(Records drawn from a dataset)
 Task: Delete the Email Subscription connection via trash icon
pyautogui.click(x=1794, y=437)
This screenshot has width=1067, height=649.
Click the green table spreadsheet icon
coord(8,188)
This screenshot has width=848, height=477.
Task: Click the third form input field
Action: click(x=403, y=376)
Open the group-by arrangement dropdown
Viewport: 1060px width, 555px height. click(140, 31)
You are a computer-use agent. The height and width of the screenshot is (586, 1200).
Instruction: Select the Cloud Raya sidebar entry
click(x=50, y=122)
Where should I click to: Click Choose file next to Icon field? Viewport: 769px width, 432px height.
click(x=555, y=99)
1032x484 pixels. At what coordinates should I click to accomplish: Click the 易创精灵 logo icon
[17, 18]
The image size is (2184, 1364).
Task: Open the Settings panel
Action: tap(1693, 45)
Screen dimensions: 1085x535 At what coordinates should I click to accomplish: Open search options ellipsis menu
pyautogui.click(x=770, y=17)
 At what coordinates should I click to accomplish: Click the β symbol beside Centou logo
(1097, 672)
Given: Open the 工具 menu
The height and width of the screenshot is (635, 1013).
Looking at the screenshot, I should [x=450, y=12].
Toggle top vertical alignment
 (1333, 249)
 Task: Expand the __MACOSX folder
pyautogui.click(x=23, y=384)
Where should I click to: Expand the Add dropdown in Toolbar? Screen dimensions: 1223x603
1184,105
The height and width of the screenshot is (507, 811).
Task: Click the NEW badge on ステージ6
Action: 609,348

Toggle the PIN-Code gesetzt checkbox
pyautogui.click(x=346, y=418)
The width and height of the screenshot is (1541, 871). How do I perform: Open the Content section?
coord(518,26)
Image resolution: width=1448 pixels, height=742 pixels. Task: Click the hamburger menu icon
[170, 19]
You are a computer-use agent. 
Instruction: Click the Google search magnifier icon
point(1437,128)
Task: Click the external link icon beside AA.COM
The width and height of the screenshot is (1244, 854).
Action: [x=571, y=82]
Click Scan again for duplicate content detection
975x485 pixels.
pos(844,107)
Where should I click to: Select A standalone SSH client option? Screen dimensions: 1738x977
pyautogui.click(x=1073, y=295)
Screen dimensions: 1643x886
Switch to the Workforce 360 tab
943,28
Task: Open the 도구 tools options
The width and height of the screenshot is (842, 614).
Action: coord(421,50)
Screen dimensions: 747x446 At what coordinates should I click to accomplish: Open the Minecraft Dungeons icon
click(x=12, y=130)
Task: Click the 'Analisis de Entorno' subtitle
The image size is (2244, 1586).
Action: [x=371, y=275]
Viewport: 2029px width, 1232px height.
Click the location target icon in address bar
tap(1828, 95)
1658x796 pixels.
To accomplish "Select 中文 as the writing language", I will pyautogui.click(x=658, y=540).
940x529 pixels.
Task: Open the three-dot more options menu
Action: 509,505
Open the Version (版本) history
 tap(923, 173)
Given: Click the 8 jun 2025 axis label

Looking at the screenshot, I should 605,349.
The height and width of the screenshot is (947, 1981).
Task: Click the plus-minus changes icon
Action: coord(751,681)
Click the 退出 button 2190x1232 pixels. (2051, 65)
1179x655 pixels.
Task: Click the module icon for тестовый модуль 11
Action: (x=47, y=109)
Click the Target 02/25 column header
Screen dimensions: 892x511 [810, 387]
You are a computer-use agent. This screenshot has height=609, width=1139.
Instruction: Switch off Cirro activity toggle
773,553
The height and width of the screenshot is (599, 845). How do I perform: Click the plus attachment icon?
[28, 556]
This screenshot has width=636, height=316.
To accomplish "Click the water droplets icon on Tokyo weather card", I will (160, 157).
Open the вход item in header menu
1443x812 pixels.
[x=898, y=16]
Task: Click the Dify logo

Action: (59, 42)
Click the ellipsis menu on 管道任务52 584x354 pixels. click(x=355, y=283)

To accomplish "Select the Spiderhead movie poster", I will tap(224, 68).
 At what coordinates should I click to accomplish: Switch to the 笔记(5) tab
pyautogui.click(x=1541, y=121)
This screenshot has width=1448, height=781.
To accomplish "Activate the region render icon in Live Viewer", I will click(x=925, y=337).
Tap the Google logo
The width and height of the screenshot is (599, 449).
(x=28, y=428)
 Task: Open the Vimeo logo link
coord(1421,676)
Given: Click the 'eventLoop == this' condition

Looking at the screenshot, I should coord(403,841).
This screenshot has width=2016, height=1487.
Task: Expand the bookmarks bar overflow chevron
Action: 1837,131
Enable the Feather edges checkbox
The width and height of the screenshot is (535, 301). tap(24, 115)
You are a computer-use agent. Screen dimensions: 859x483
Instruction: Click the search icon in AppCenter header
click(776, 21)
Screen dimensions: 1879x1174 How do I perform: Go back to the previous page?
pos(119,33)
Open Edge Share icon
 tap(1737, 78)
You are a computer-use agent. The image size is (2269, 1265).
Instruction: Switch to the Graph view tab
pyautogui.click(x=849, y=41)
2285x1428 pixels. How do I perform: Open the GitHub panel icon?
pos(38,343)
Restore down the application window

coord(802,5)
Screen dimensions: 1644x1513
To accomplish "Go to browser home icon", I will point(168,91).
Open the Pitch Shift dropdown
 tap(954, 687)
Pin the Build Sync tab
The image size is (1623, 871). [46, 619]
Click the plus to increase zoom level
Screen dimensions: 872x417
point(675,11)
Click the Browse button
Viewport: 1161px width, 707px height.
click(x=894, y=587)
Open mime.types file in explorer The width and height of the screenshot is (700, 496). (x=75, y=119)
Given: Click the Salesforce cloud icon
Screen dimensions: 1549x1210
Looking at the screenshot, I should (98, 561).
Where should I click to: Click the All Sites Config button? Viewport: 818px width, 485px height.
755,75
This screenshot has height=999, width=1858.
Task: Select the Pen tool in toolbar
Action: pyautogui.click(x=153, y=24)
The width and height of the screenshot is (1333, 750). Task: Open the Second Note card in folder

- _Exercise goal_
The answer must be every line from the records above that contains "card".

- _Solution_
To accomplish "Click the water droplets icon on Tokyo weather card", I will (160, 157).
The width and height of the screenshot is (1333, 750). Task: Open the Second Note card in folder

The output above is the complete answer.